16.09.2019 – 13:50 – Si è conclusa, lo scorso Sabato 14 Settembre, la 14a edizione della regata ‘’Trofeo Cral Insiel’’. Tra le oltre 140 imbarcazioni iscritte, l’edizione 2019 ha visto tagliare per primo il traguardo della categoria ‘’SENZA LIMITI’’ Roberto Bertocchi a bordo della sua ‘’Sayonara’’. Rispettivamente in seconda e terza posizione, la ‘’Fanatic’’ di Alex Presson e la ‘’Furietta’’ di Giampaolo Fontana. Per quanto concerne la categoria ‘’VELE BIANCHE’’, primo posto per ‘’Boheme’’ di Massimo Jenko, secondo per ‘’Bonita’’ di Claudio Spangaro, terzo, per ‘’Lola’’ di Stefano Michelazzi. Il 24 Settembre, alle ore 19:00, nella ‘’Sala Agorà’’ del Molo IV, avrà luogo la festa finale con la relativa cerimonia di premiazione.

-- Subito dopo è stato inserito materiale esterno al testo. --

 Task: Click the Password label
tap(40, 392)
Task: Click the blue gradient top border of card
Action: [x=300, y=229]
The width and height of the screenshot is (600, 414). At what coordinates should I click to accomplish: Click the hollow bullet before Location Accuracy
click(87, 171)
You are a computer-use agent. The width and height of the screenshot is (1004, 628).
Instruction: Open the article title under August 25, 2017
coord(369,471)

Quest’anno la regata è stata contornata da un’atmosfera magica, grazie a condizioni climatiche particolarmente favorevoli e ad un’improvvisa situazione di calma piatta che ha permesso ai partecipanti di ricompattarsi, ridurre i gap e ritornare tutti in partita. Dopo quasi un’ora di gara, le vele hanno iniziato a rigonfiarsi grazie all’arrivo di una leggera brezza marina che ha riacceso la sfida e portato, tra i partecipanti, un’ulteriore dose di emozione e divertimento, fino alla fine della manifestazione.

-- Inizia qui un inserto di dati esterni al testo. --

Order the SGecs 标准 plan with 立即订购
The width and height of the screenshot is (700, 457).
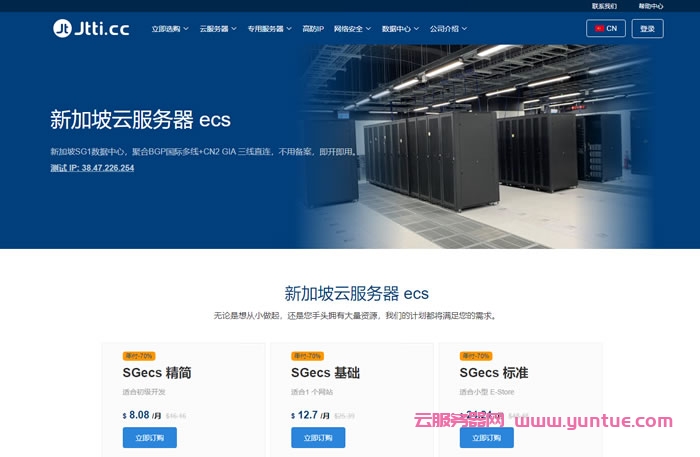coord(487,438)
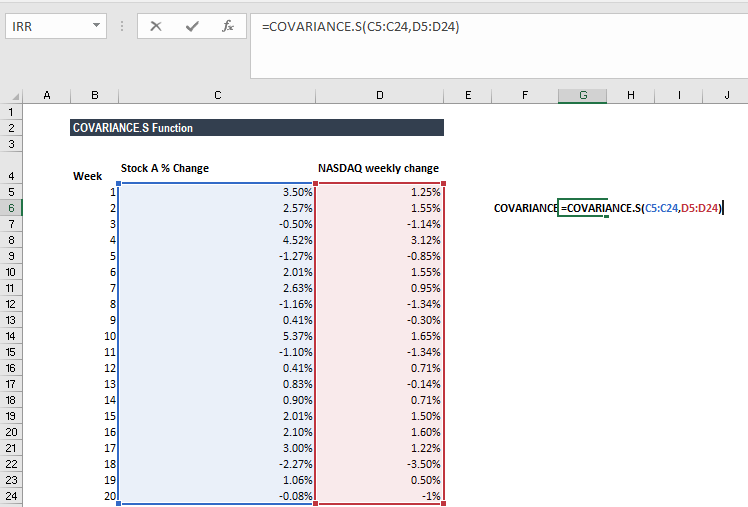Select the row 6 header
This screenshot has height=507, width=748.
pyautogui.click(x=12, y=207)
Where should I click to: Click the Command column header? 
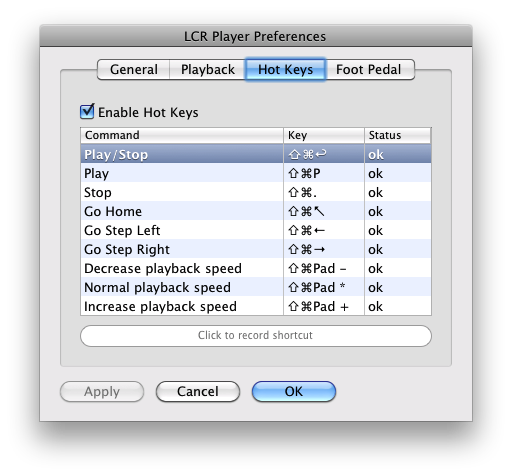tap(182, 135)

Una sfida all’insegna dell’ecosostenibilità.

A spiccare nel corso della gara, gli esclusivi outfit dei protagonisti; in particolar modo le polo rosse dei capitani e le t-shirt blu del resto dell’equipaggio, appositamente realizzate per lanciare ‘’messaggi ecologici’’ e sensibilizzare il pubblico circa la necessità di mantenere pulito il nostro golfo.

Chi volesse acquistare questi originali capi di abbigliamento, potrà reperirli sul sito ufficiale dell’organizzazione https://trofeo.insiel.it/magliette-polo effettuando una donazione minima. Il ricavato, verrà inserito tra i finanziamenti per l’acquisto e l’installazione di uno ‘’Seabin’’ nelle acque della Sacchetta, in collaborazione con Warstila Italia.

Cos’è lo ‘’Seabin’’?

Il Seabin è fondamentalmente un bidone della spazzatura che filtra e pulisce l’acqua del mare dai rifiuti. Solitamente viene collocato nelle acque di porticcioli e in ambienti acquatici controllati, con il fine di poter essere svuotato con facilità, anche più volte al giorno. Nei Seabin finiscono quotidianamente plastiche, oggetti galleggianti, ma anche olii e detergenti, i quali rimangono intrappolati nella sua rete; ogni Seabin è in grado di raccogliere fino a 12 chili di rifiuti.

Foto, TrofeoCralInsiel.it

L’organizzazione del ‘’Trofeo Cral Insiel’’ ha considerato che se ci fossero più Seabin sparsi in tutte le aree marine, il risultato sarebbe senz’altro lusinghiero e, i benefici, potrebbero essere visti in breve tempo. Nonostante ciò, è anche vero che gli Seabin non possono essere di certo la soluzione a tutti i mali delle acque marine ma, se c’è la possibilità di contribuire alla salvaguardia delle nostre acque, vale la pena provarci.

La sensibilizzazione sui temi dell’inquinamento marino passa, quindi, anche attraverso una manifestazione sportiva nata 14 anni fa e, da sempre, aperta sia a esperti velisti che a semplici appassionati.